We don't live too far from the Van Nuys airport and occasionally I hear the throaty growl of old WWII-era fighter planes flying over our end of the valley. Oftentimes I even run outside to look, even though I'm not knowledgeable enough to identify anything. I really like the sound of an old P-51 Mustang, but you gotta admit that an F-16 is pretty cool! But regardless, I like seeing them and have enjoyed going to a few air shows. It would be really cool to see them in real action, but that might be a bit messy and would probably include death and destruction, so... being a reader, I've managed to find a few books that I found interesting.
Prior to reading Richthofen: Beyond the Legend of the Red Baron
by Peter Kilduff, the extent of my knowledge regarding the Red Baron was that he was Snoopy's arch-nemesis and that the name is used on a brand of frozen pizzas. Okay, I also knew he was a German pilot during WWI, but I didn't know he was a pioneer in military aviation tactics as well as a very decent and honorable soldier who was credited with having downed more enemy planes than any other flier during the war. When he was finally shot down and killed at the age of 25 (a young man in contrast to the grossly inaccurate depiction on the pizza box!) he had brought down 80 British and French airplanes, and was feared by his enemies everywhere and revered as a national hero in Germany.
This probably isn't the kind of book that will have broad appeal. It does a good job of documenting those he shot down (names, places, dates and times, plane ID #s), but it's not what you'd call a 'compelling' read. I mostly enjoyed the insights into the man behind the legend. Apparently there is a bit of speculation about Richthofen's moodiness and change in attitude toward the end of his short life. Many believe it was due to a head wound he had suffered, but I tend to think the author's position that he was suffering from "battle fatigue" or "combat stress" – basically what we now call PTSD – is most likely. Maybe the way Richthofen's mother put it is the most accurate: "I believe he has seen death too often."
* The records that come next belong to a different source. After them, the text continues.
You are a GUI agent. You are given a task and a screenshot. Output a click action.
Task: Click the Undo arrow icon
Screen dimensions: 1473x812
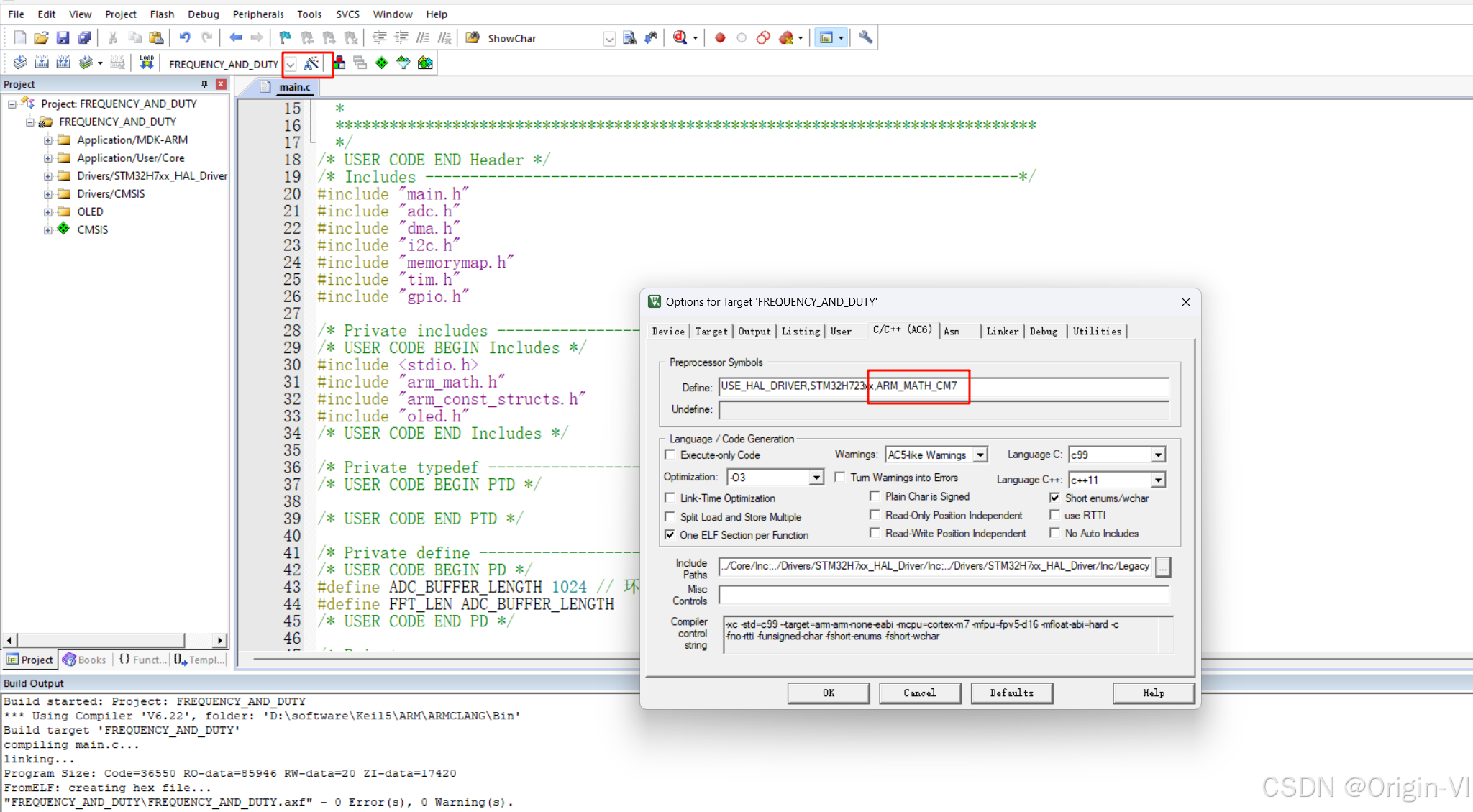[185, 37]
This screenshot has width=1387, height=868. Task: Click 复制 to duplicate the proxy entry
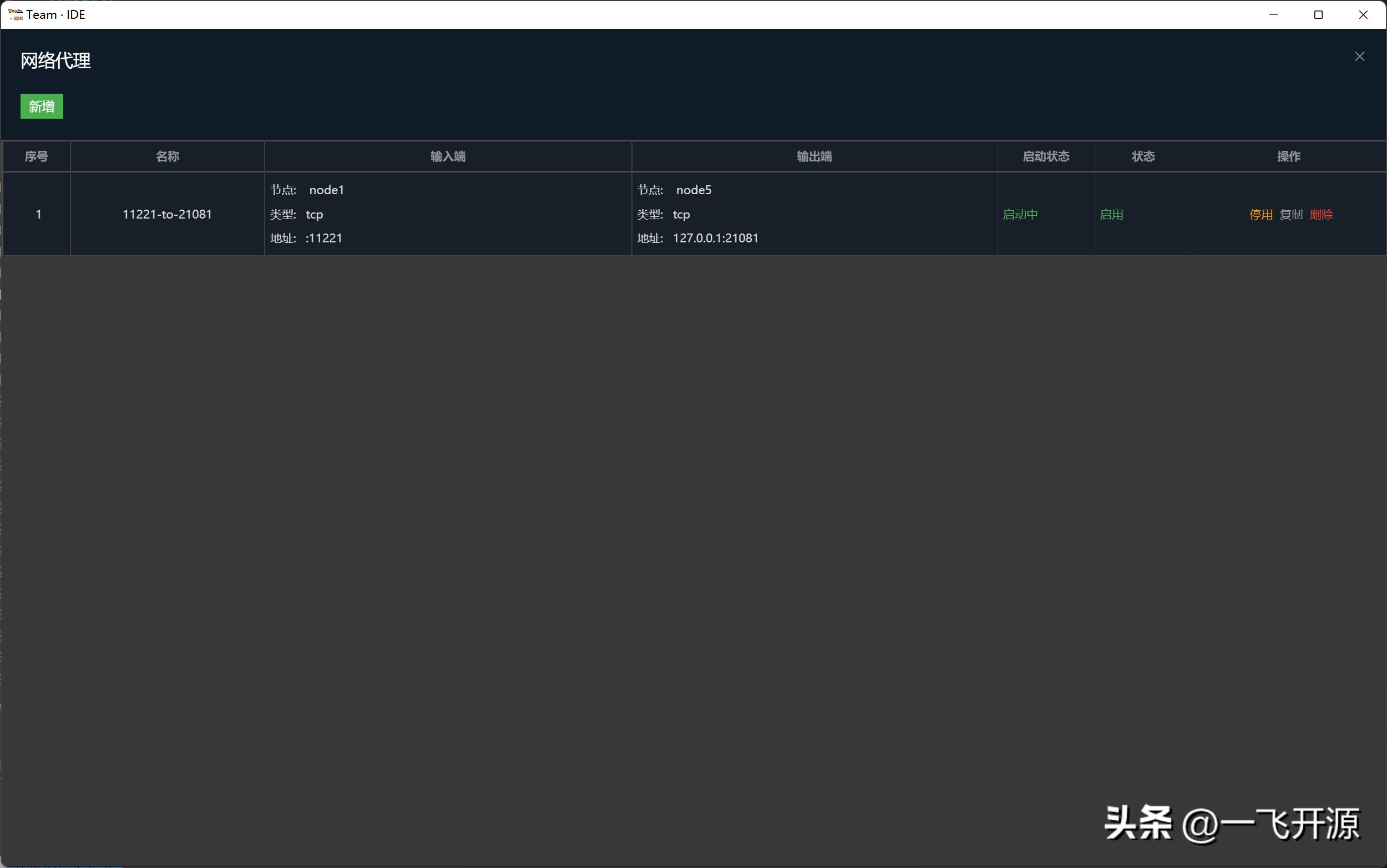(x=1290, y=214)

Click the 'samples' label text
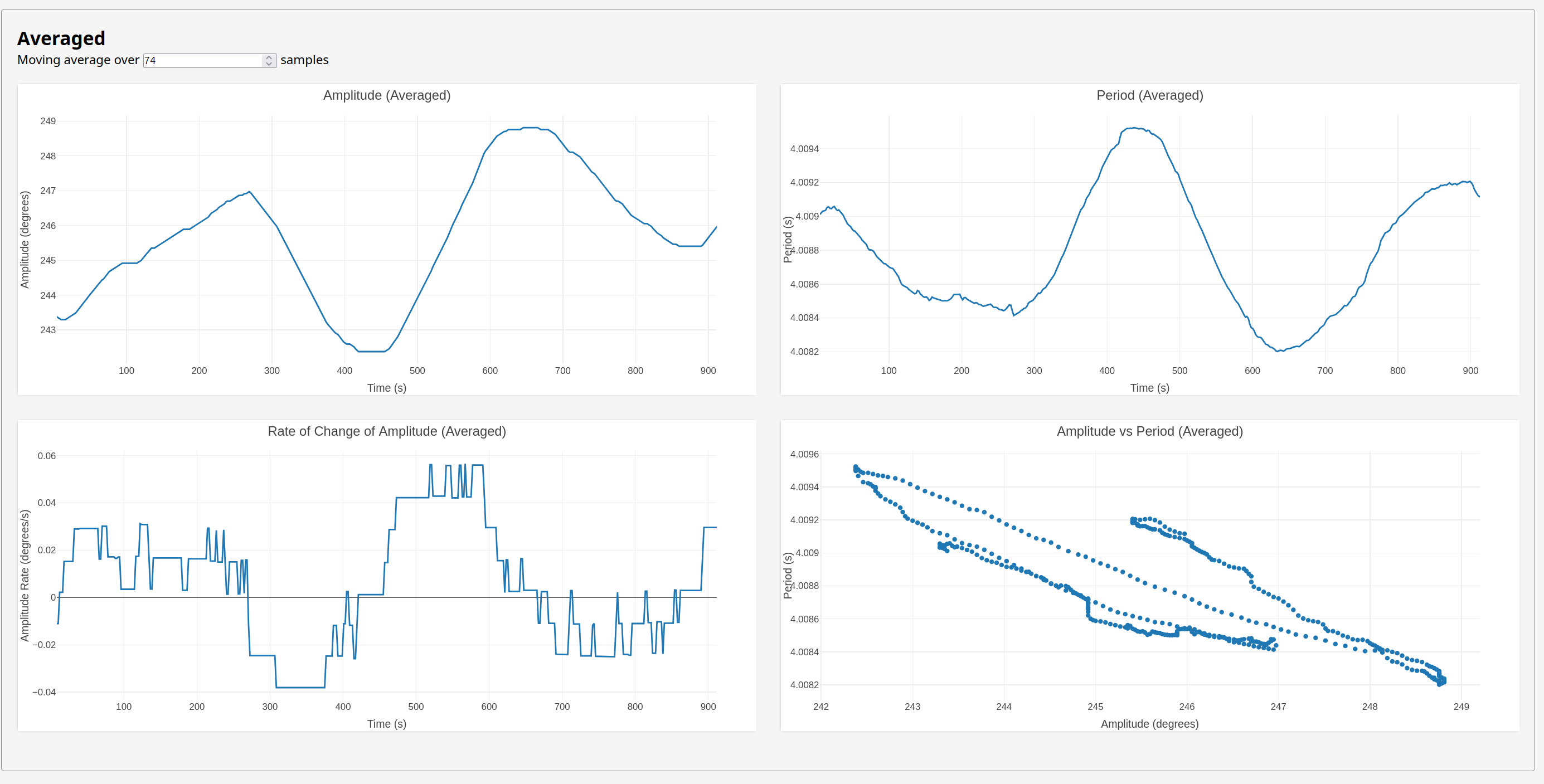304,60
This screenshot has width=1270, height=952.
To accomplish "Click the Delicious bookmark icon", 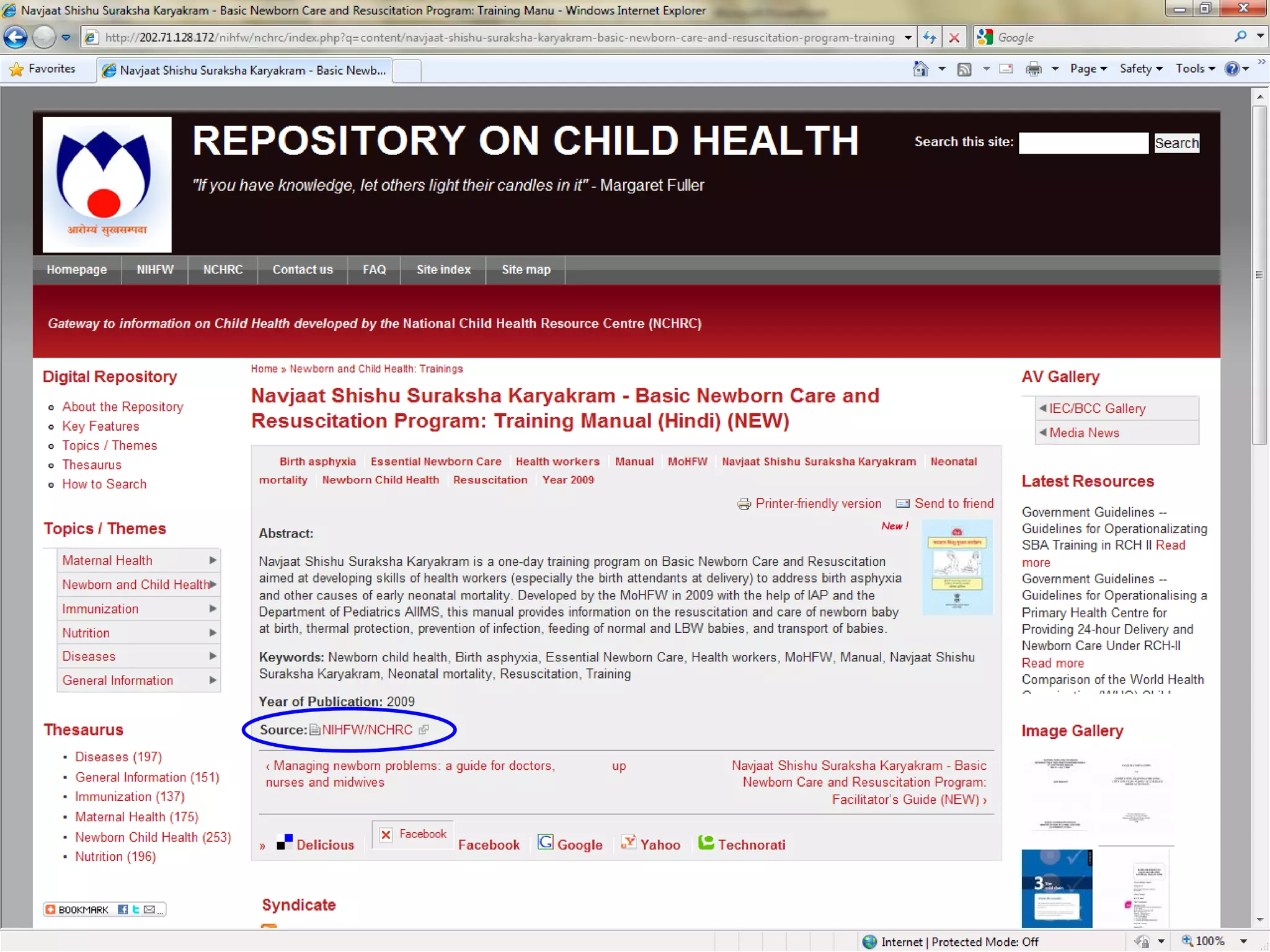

But times have changed since WWI when wars were fought primarily on the battlefield. Now, we see conflicts conducted almost entirely in the air with supersonic jets and heat-seeking or radar-guided missiles. Lords of the Sky: Fighter Pilots and Air Combat, from the Red Baron to the F-16
by Dan Hampton is well-researched history of war in the air, focusing mainly on the fighter pilots. A hundred years ago, "aeroplanes" were a novelty and used mostly for intelligence purposes – things like scouting out where the enemy army was. It wasn't until one flier took a gun up with him and started shooting at the enemies fliers that air combat was born, and Hampton covers a lot of notable pilots. Not every famous pilot or airplane is mentioned but it was comprehensive enough for me. And ever since I read the Kilduff book (back in 2006) I've been kind of partial to Richthofen, so I felt Hampton was too dismissive of his accomplishments and disagreed with his characterization of the Red Baron as simply a cold-blooded hunter/killer. But I might be biased.
But Hampton was a fighter pilot himself and is very familiar with the technical aspects of air combat. He gives a surprising amount of detail on not only the tactics but also on how they evolved over the years, and I found his knowledge of history to be surprisingly good. He's able to speak authoritatively about things such as the cockpit design of Russian MIGs and he even provides short appendixes on "Anatomy of a Dogfight" and "Anatomy of a Surface Attack" (bombing) that briefly discuss some of the challenges. It would have been nice if he'd explained some of the fighter-pilot jargon used near the end of the book but it didn't detract from a fun and exciting read, and the mix of history and technical detail made for a nice balance. (I received a free copy of the book from the GoodReads "FirstReads" program.)